> _Textauszug_
Der Film ist, als Projektion,
pro-iectio, nach
vorne geworfenes, stets ein Vorwurf in seinem wörtlichen
Sinne. Wenn hier von einem
wörtlichen
Sinn noch die Rede sein kann – denn die Frage nach der
Textualität des Films ist stets offen, wenn vom Film
die Rede ist.
Jean-Luc Godard, enfant prodige der Nouvelle Vague, der
seine Laufbahn als Kritiker beginnt, setzt mit seinem filmischen Werk
die Reflexion über Kino fort, die er in der schriftlichen Form
begonnen hat. Dass er Kritiken schrieb, wie andere Filme machen, ist
mittlerweile zum Allgemeinplatz geworden. Dass er später auch
Filme machte, wie andere Kritiken schreiben (sollten, aber nicht
können), ist der Umkehrschluss. Das gilt nicht erst
für sein Spätwerk, das hierzulande leider kaum
Beachtung findet. Schon in seinen Werken der 60er Jahre, von ihm selbst
später zu Unrecht in den Schatten gestellt, legt er
kinematografische Funktionsmuster offen.
Eine der großartigsten und auch lustigsten Szenen
dieser Schaffensperiode findet sich im Film „Une Femme est
une femme“ aus dem Jahr 1961. Jean-Claude Brialy und Anna
Karina spielen ein Paar, das sich eigentlich liebt, aber in dem Moment
aus dem Gleichgewicht gerät, als sie unbedingt ein Kind haben
will – und zwar augenblicklich –, er ihr die
Erfüllung dieses Wunschs aber hartnäckig verweigert.

> _Aufgaben_
• 1. Gib aus dem Textauszug den Abschnitt, der mit den Worten „Jean-Luc Godard, enfant“ einsetzt und mit „kinematografische Funktionsmuster offen.“ schließt, wörtlich wieder.
• 2. Welche beiden Schauspieler spielen laut Textauszug das Paar im Film „Une Femme est une femme“?
Stütze dich ausschließlich auf den Textauszug.

> _Bereitgestellte Daten_
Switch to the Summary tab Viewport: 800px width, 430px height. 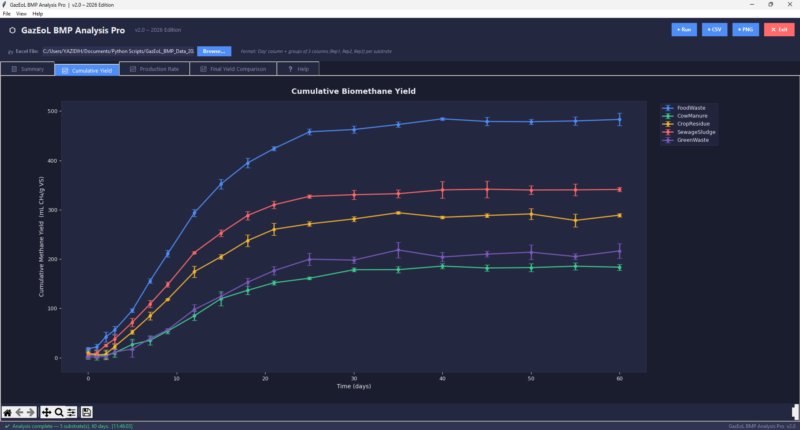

> _Antworten_
• 1.
Jean-Luc Godard, enfant prodige der Nouvelle Vague, der
seine Laufbahn als Kritiker beginnt, setzt mit seinem filmischen Werk
die Reflexion über Kino fort, die er in der schriftlichen Form
begonnen hat. Dass er Kritiken schrieb, wie andere Filme machen, ist
mittlerweile zum Allgemeinplatz geworden. Dass er später auch
Filme machte, wie andere Kritiken schreiben (sollten, aber nicht
können), ist der Umkehrschluss. Das gilt nicht erst
für sein Spätwerk, das hierzulande leider kaum
Beachtung findet. Schon in seinen Werken der 60er Jahre, von ihm selbst
später zu Unrecht in den Schatten gestellt, legt er
kinematografische Funktionsmuster offen.

• 2. Jean-Claude Brialy und Anna Karina